A pioneering initiative that has made it possible to create value from an asset which, until now, has all too often been seen as a hindrance, generating immediate liquidity for businesses and thereby enabling new investment. This model is set to be replicated in other production sectors, as explained by Andrea Nuzzi, CDP’s business director, who also highlighted the institution’s commitment to adopting innovative financial instruments, with the aim of standardising them and making them replicable across all sectors of strategic importance to our country.
Sectors potentially affected
According to Nuzzi, in addition to sectors linked to the wider food supply chain, the industrial sectors most interested in the new scheme are all those that produce goods with a future price that is as predictable as possible. “At an institutional level, the initiative forms part of the agreement signed with the Ministry of Agriculture, Food Sovereignty and Forests, which aims to support access to credit for agri-food businesses,” Nuzzi explained.

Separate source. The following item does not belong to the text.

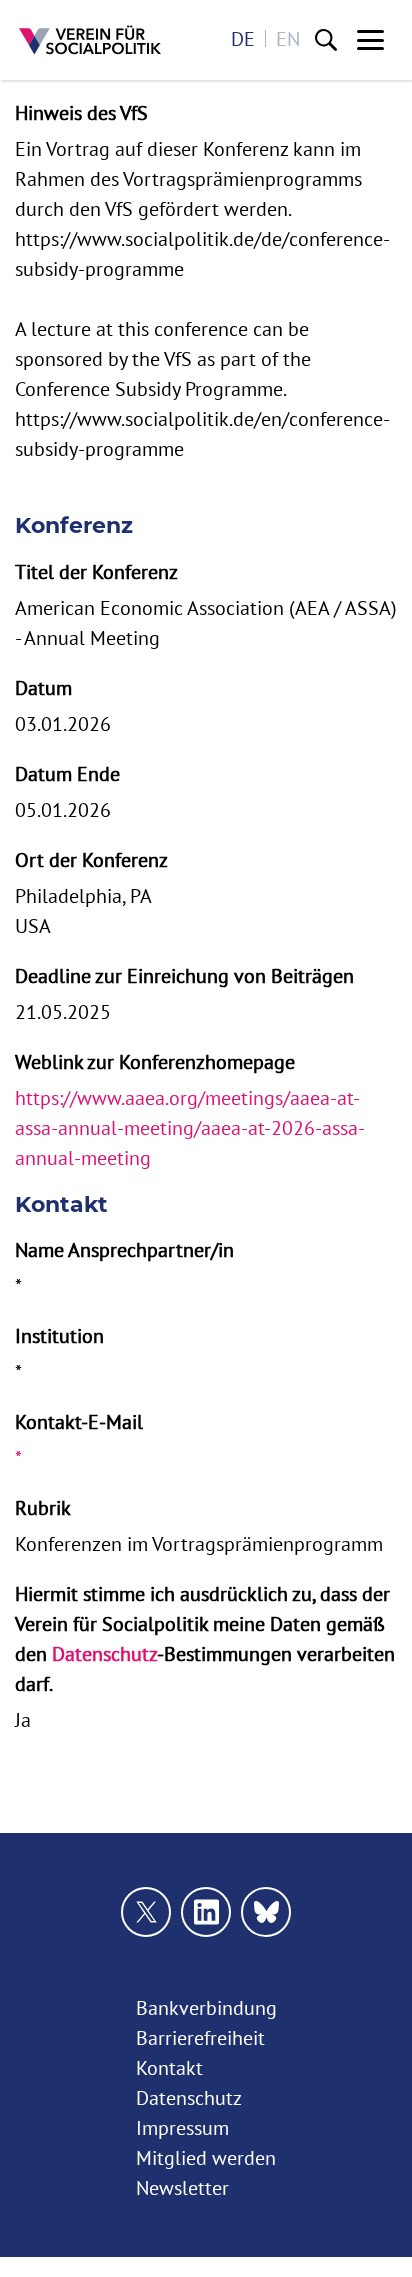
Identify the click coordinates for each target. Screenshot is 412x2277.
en (288, 38)
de (243, 38)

Destocking, as provided for under the new law, certainly has room for improvement: the rules need to be simplified in practice, said Giovanni Bossi, chief executive of Cherry Bank. But it is a tool that has the potential to trigger a ‘financial paradigm shift’ – he added – ‘comparable to the introduction of factoring for trade receivables in the 1990s’. Globalisation had pushed companies towards the ‘just-in-time’ model, reducing stock levels to a minimum. Today, Bossi observes, the breakdown of that system requires companies to return to holding larger stocks, and this calls for financial instruments to create value from these inventories.